Steamboat Springs The traditional "blues break" for students in the Steamboat Springs School District will likely be shortened to a four-day weekend, according to a preliminary calendar approved Monday by the Steamboat Springs School Board.
Superintendent Shalee Cunningham shifted away from the calendar she originally proposed and instead offered a plan that would have school start Aug. 24 and end June 4, with a four-day break in February instead of the typical week-long blues break.
Cunningham changed the proposed calendar after a discussion lasting more than 45 minutes with parents and board members. Parents expressed concern that the Aug. 31 start date initially proposed would have put a strain on sports teams, while a last day of June 11 was criticized as too late. Board members attempted to find a compromise that would meet parent requests.
"Blues break is the elephant in the room. We have to go to school in the summer if we're going to take five weeks off in the school year," board member Lisa Brown said. "I do think we need to make a decision rapidly because it affects decisions for the next year."
The board voted unanimously to support the proposed start and end dates, and members will consider a full calendar at the May 4 meeting with details about other holidays and teacher workdays.
Also at Monday night's School Board meeting, district Finance Director Dale Mellor told board members that if the School Finance Act passed by the Colorado Senate is approved by the House on Thursday without changes, the district will not have enough money to fund regular annual salary step increases for staff based on experience.

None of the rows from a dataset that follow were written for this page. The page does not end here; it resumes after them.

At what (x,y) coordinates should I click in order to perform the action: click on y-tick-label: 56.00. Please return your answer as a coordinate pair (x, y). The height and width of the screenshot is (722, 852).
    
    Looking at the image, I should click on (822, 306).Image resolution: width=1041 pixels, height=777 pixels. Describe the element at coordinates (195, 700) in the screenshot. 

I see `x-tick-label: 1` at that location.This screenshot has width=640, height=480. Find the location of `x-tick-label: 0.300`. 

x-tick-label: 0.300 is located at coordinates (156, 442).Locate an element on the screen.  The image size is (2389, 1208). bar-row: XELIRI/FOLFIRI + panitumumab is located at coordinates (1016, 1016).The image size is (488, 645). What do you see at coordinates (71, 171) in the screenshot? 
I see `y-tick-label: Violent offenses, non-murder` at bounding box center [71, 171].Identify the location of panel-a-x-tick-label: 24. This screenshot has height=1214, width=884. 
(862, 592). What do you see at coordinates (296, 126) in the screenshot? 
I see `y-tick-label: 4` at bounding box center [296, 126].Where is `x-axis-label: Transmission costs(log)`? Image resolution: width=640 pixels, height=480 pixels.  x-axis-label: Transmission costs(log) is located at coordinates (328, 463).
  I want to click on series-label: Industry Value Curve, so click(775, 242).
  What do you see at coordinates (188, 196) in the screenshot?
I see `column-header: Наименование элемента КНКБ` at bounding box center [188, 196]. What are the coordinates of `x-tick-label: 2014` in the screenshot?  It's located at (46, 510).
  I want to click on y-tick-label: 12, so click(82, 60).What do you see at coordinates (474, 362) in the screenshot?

Mellor will travel to Denver on Thursday to address the House and advocate for increased funding.
Under the School Finance Act passed by the Senate on April 2, Steamboat's district would receive $382,000 less than in previous years based on the district's size. The Education Fund Board also allocated $488,000 less to the district for the 2009-10 school year.
The proposed School Finance Act includes an increase in base funding for the district of 4.9 percent, or about $550,000, but the overall effect on the district when including the Fund Board loss and other decreases is about a $332,000 decline in revenue.
"The bottom line right now is we've got $186,000 to work with," Mellor said. "That's before raises, before anything else that we do."
The district recently announced there will be no cost-of-living raises for next school year, but Cunningham said at the time that employees still would receive their regular step increases based on experience. Those step increases would cost the district $297,000.
The preliminary budget also reflects cuts of one position in the English Language Learner and Gifted and Talented programs. Those positions previously were funded by the Fund Board. Board member Laura Anderson emphasized that those cuts are not final, and the district may restore those positions using money from cuts in other areas.
The board has a budget workshop scheduled for May 22 when cuts and other decisions will be discussed in more detail. No decisions about cuts, reductions in regular salary increases or any other budgetary decisions for the next school year have been approved.